Wednesday, May 30, 2012

Geometric shawl pattern

Ok, so I don't actually have any experience writing patterns. I've written a few down for my own use, like when I make up a mitten pattern, and have to make sure I can replicate it for the other hand! So I'm going to give you the basic instructions for this shawl I made, and I'm happy to answer any questions.

I made a somewhat small shawl, because that's all the yarn I had of this type. But after trying it on, I've decided that I really like how it's shorter in front - it's handy for keeping your back and upper arms warm, but you still have good mobility. I haven't decided how to fasten it yet - either a shawl pin of some sort, or I might try to work a button fastening.

To start off, make 5 chain stitches and slip stitch them together in a loop.
Make approximately 8 double crochet stitches in this loop (this number will depend on the size of your stitches and the weight of your yarn - you want to make enough to go about two thirds around the circle)
Turn, chain 3, and double crochet twice in each stitch to the end of the row.
Turn, chain 3, and double crochet twice in the first stitch, once in the second, repeating until end.
Turn, chain 3, double crochet twice in the first stitch, once each in the next two, repeating until end.

This process will continue throughout the entire piece. It's how you expand a circular (or semi-circular) piece so that it will grow outwards but still lay flat, without curving like a hat or bowl. For each row increase the number of solitary double crochets between the two double crochets (increase) by one.

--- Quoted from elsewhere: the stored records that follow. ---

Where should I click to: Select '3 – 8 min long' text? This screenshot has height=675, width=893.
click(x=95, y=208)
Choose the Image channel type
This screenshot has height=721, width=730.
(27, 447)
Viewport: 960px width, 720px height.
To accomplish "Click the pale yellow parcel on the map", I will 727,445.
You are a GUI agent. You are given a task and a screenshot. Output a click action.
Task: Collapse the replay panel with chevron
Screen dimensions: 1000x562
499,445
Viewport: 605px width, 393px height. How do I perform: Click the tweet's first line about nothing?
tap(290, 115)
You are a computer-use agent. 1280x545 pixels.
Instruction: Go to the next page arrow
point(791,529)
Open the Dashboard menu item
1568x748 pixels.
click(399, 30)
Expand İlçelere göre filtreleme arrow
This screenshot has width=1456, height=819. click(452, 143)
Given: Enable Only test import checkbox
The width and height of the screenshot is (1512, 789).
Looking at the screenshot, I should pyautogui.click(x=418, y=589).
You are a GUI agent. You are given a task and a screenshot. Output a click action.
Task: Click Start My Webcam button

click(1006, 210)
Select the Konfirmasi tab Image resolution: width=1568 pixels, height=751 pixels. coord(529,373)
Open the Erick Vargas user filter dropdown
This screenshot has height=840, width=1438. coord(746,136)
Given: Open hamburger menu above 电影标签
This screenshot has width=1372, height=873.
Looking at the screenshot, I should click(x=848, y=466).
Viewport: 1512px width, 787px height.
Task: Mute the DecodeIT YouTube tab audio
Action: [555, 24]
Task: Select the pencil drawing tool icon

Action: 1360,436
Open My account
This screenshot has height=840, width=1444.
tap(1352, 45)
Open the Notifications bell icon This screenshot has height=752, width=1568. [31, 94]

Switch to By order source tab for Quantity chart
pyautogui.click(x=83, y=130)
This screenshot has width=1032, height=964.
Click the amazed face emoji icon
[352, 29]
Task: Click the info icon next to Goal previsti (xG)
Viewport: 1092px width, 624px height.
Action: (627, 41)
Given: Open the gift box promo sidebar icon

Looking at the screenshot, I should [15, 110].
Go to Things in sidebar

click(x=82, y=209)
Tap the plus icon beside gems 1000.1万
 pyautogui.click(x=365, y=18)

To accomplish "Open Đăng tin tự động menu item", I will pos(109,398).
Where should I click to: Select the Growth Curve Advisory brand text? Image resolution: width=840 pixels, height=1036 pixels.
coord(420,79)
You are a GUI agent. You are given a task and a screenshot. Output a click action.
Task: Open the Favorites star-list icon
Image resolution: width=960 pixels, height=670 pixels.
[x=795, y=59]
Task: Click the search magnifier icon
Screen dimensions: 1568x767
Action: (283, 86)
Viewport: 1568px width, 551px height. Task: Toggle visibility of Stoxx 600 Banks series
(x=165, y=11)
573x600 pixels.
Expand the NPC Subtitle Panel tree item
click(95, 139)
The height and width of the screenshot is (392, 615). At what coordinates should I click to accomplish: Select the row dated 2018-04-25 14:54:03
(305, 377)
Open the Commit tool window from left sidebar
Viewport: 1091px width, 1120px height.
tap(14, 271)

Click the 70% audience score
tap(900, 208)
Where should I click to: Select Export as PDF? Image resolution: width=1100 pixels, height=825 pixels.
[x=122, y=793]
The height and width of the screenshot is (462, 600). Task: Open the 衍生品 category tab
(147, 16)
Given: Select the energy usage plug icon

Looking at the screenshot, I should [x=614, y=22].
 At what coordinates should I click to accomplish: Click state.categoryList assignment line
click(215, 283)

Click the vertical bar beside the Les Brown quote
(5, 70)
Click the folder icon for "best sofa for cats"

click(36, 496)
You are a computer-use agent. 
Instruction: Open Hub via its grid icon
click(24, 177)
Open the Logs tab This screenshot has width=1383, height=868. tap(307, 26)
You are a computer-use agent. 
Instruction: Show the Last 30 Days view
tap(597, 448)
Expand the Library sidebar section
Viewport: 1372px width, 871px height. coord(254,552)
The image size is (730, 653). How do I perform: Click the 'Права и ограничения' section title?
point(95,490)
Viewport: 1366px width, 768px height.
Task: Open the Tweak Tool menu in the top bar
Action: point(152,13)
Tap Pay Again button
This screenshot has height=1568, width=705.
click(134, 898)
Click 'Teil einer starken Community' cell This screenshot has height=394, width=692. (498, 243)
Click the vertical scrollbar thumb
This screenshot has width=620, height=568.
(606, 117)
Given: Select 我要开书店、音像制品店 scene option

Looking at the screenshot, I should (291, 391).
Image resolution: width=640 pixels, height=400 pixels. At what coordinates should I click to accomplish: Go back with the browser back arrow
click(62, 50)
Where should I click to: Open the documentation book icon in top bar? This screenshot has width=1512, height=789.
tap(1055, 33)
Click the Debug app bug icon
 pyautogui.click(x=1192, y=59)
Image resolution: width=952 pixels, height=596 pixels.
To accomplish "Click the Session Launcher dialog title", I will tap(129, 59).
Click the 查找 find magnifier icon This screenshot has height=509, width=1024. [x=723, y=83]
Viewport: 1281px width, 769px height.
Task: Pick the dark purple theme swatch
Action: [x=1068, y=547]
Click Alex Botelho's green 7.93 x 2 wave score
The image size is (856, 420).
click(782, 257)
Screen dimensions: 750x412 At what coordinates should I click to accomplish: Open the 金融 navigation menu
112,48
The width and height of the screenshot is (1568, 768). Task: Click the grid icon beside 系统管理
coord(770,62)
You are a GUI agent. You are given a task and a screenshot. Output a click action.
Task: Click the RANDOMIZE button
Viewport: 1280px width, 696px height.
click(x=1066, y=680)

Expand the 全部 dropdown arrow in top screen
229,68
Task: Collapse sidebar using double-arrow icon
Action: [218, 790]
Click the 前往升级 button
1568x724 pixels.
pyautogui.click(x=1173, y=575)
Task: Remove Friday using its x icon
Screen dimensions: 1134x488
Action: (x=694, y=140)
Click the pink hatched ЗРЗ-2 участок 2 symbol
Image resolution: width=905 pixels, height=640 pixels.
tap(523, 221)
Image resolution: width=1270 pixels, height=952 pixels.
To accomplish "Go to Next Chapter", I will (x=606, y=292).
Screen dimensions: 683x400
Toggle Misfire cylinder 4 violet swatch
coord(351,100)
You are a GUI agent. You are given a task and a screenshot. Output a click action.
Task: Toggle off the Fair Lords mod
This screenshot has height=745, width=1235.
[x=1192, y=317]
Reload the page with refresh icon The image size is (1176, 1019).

Make five rows of double crochet from the beginning.
On the sixth row, double crochet in the first stitch, then chain 1, skip a stitch, and double crochet in the next stitch. This creates the lacy row. When you hit a spot where you need to increase, double crochet, chain 1, but then double crochet in the immediate next stitch rather than skipping one.

Between each 'lace' row, make three rows of solid double crochet. You can continue this pattern as long as you want to make a bigger shawl. I ended up with six 'lace' rows, and added one on the end to make a border.

Making a shawl that is more than just a half circle means that it is slightly shaped, and will stay on your shoulders fairly well even without a fastener. It also reduces the bulk that can build up at the back of your neck with folds from a circular or square shawl.